I've been playing spooky Dead By Daylight spin-off The Casting of Frank Stone, and let me tell you: this Frank Stone fella seems like bad news

The Casting of Frank Stone
(Image credit: Behaviour Interactive)

Picture the scene: we're at an imposing steel mill, in the dead of night. It's foggy. Everything is in black and white. That last part, admittedly, is because I'm playing a big, slobbering rottweiler called Merlin. Credit where credit is due: it's a disarming opening gambit from Supermassive Games, the developer behind Dead By Daylight spin-off The Casting of Frank Stone. But even with four paws and a wagging tail, I can tell something is wrong here. There's a baby crying somewhere in the dingy mill, and when Merlin sniffs at a discarded newspaper – headlined "hunt for missing infant continues" – my gut sinks. 

Luckily, none of this is really Merlin's problem. After a four-legged tour of Cedar Street Corp's mill, my perspective switches over to Officer Sam Green for the rest of the demo. The goal is to find said missing infant, and we begin by chatting with security guard (and Merlin's owner) Tom. Supermassive's past narrative-heavy horrors – namely The Quarry and Until Dawn – come into play here, as at several points in the conversation I'm asked to shape Sam's line of questioning. When he spots a flask on Tom's desk, I can either ask if he's been drinking on the job, or overlook it to see if he's noticed anything odd here. I choose to build rapport with the security guard, then head out to investigate the mill myself. 

 Milling around

The Casting of Frank Stone

(Image credit: Behaviour Interactive)

Playing Sam, I should feel safe. He's got a revolver strapped to his hip, and presumably has more experience in life-or-death situations than most of the idiotic teenagers Supermassive feeds through the meat grinder. But with no way of drawing that gun – I can only walk, run, climb over things and pick evidence up – I feel very vulnerable in the mill, where giant industrial buildings and thick fog make me acutely aware of how small I am. While prodding around a rusted workshop, I particularly enjoy the way you interact with scenery – to open a filing cabinet I've got to hold down one trigger to grab it while drawing back an analog stick, which prevents me from covering my eyes when I think a jump scare is imminent. It's a neat trick which I imagine will keep players locked into watching genuinely scary moments, but this time around it only leads to a charred clipboard with some information on one of the mill's workers. Pieces of evidence, along with decisions made in cutscenes, are all stored away in menus – they'll presumably be part of a far larger sprawling web in the full game, but for now, all I can gather is that someone at the mill is Not Quite Right. 
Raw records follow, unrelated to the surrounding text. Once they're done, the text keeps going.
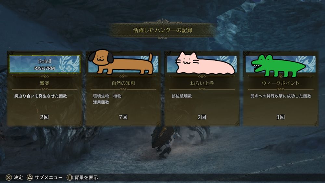Image resolution: width=325 pixels, height=183 pixels.
Task: Click the 3回 count on weak point card
Action: tap(280, 117)
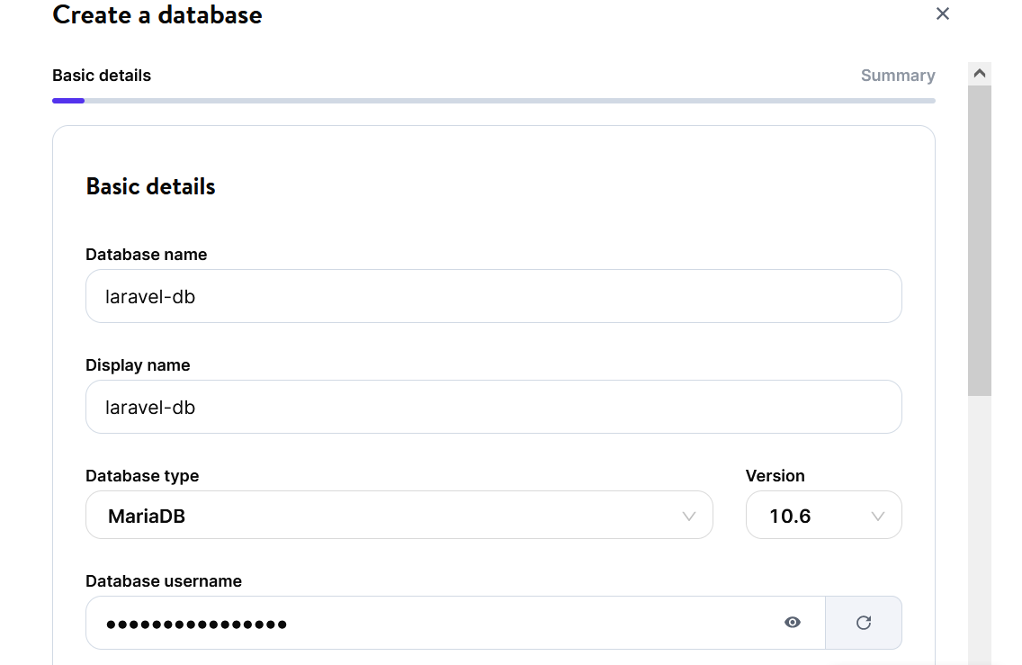Click the Version dropdown chevron
The image size is (1022, 665).
point(878,516)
A little further in, I'm reunited with Tom, who comes in to check on me (I knew being nice would pay off) and look for Merlin. Unfortunately, we find his furry friend chowing down on a nondescript mush of human remains, from which Sam fishes out a severed ear. All signs point to the mill's furnace being in use – I get in by finding a crowbar to lever open a grate, but before going in alone, Sam asks Tom to take the ear back to the town sheriff. He's understandably reluctant, and how you respond to that feels like the game's first big decision. I'm supportive and encourage him to help, which causes a message –  "Fate changed: you put your faith in Tom"  – to flare ominously on the screen.
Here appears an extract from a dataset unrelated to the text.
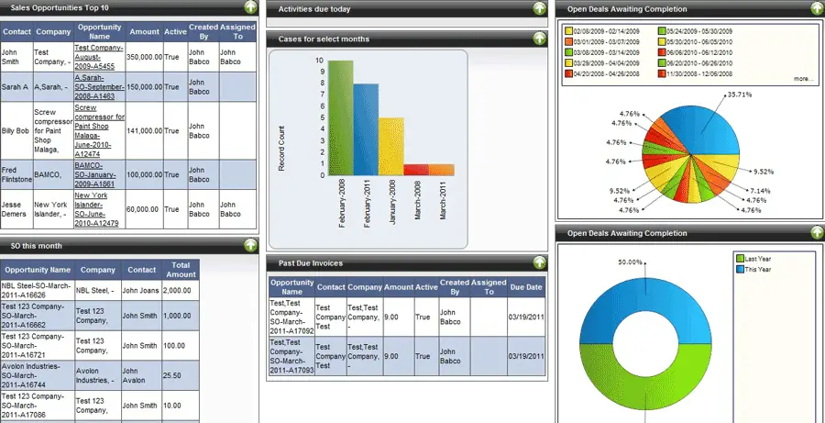This screenshot has height=423, width=825.
Task: Click the 02/08/2009 - 02/14/2009 legend swatch
Action: [569, 32]
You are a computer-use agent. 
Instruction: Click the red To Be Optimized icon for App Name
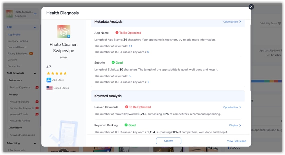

A police car parked in front of a mill in The Casting of Frank Stone

(Image credit: Behaviour Interactive)

From here on out, The Casting Of Frank Stone's preview leans a lot heavier on cutscenes with quick-time events and big decisions. Some of these seem small – I'm asked to choose whether to approach the furnace, from which I can hear a baby crying, via a ramp or ladder – but some feel larger. When titular bad boy Frank Stone appears, a shattered welding mask covering all but his crooked jaw, it takes a series of quick-time events to survive the ensuing brawl. Sam is impaled on a jutting wall pipe in the process, but just as Frank moves toward the crib positioned dangerously above the molten furnace pit, he frees himself ("Fate changed - you freed yourself from the pipe") and shoots Frank in the head. I do wonder if these more quick-time-intensive moments will get a little repetitive over the course of a full game, but the reward for persevering is some deliciously gross gore. As his body falls into the furnace,  Frank's jaw is impaled on the tip of some metal slag and torn off, while the rest of his body sinks further down on the spike. Lovely. 

Though this is where our preview ends, I like what I've seen – not someone's jaw jutting out of a spike, to be clear, but the marriage of Supermassive's choice-driven storytelling and Dead By Daylight's overarching universe. I don't know how The Casting Of Frank Stone is going to feed into the latter game's story, but the demo is steeped in its lore. There's a nod to someone investigating the ever-spooky Entity, a discarded Hillbilly doll is tucked beneath the furnace, and the whole demo feels like Stone's Killer origin story. As someone who's spent more time reading about Dead By Daylight than actually playing it, I suspect The Casting of Frank Stone's narrative appeal will prove irresistible for any lorehounds (hi, Merlin) when it launches on September 3.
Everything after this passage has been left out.